■ Information ■
• • •

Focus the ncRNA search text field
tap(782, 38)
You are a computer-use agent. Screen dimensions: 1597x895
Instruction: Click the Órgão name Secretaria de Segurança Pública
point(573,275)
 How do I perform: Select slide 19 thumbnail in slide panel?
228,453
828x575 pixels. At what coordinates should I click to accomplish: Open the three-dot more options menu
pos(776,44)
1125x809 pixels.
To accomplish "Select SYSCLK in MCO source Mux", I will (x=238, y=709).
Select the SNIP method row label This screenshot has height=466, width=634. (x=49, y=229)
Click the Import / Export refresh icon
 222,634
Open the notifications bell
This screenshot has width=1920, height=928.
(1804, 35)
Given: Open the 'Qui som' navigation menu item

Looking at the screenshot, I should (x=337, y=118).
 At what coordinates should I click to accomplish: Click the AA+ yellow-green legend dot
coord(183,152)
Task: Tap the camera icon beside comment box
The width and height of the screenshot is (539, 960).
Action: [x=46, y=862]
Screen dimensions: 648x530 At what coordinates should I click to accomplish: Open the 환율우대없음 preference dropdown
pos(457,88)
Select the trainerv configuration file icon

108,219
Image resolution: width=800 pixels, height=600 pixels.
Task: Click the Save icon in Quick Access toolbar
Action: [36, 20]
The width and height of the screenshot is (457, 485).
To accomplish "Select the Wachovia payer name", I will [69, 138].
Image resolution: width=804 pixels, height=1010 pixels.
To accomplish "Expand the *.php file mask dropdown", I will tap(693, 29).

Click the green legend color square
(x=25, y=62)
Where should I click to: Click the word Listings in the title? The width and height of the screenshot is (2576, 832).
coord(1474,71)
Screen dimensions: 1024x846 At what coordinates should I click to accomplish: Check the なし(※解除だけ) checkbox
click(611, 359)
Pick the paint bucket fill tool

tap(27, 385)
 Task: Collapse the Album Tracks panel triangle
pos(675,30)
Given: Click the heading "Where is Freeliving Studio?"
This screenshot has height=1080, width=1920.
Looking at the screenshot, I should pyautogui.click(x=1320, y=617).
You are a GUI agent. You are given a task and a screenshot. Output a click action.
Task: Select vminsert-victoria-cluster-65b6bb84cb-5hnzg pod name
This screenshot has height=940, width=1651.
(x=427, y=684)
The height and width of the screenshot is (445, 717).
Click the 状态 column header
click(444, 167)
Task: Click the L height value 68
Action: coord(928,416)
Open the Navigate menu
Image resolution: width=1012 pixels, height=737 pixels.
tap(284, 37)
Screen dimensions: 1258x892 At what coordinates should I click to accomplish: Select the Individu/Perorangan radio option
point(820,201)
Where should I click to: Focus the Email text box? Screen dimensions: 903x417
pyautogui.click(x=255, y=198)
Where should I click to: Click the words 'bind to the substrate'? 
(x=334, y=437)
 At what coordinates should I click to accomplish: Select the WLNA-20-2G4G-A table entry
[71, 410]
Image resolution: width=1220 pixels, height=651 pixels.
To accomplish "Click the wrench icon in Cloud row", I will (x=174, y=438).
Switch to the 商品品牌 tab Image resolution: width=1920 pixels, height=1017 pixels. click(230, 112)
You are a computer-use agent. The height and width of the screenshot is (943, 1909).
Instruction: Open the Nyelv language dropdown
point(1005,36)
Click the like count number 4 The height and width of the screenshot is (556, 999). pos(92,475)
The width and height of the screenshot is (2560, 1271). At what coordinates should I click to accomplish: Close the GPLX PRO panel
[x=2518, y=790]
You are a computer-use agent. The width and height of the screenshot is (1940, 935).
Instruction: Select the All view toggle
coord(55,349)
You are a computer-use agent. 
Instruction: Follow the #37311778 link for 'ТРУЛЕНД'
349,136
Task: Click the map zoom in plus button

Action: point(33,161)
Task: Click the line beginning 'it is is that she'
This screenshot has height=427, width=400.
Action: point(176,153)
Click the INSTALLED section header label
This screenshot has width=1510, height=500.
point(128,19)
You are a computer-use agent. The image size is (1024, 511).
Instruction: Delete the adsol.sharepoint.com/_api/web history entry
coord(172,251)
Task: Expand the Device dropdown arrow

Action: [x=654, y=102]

• • •

■ Description of the task ■
The first line of the entries above and every line after it, up to and including the line with "1125x809 pixels.", should be set down exactly.

■ Written answer ■
Focus the ncRNA search text field
tap(782, 38)
You are a computer-use agent. Screen dimensions: 1597x895
Instruction: Click the Órgão name Secretaria de Segurança Pública
point(573,275)
 How do I perform: Select slide 19 thumbnail in slide panel?
228,453
828x575 pixels. At what coordinates should I click to accomplish: Open the three-dot more options menu
pos(776,44)
1125x809 pixels.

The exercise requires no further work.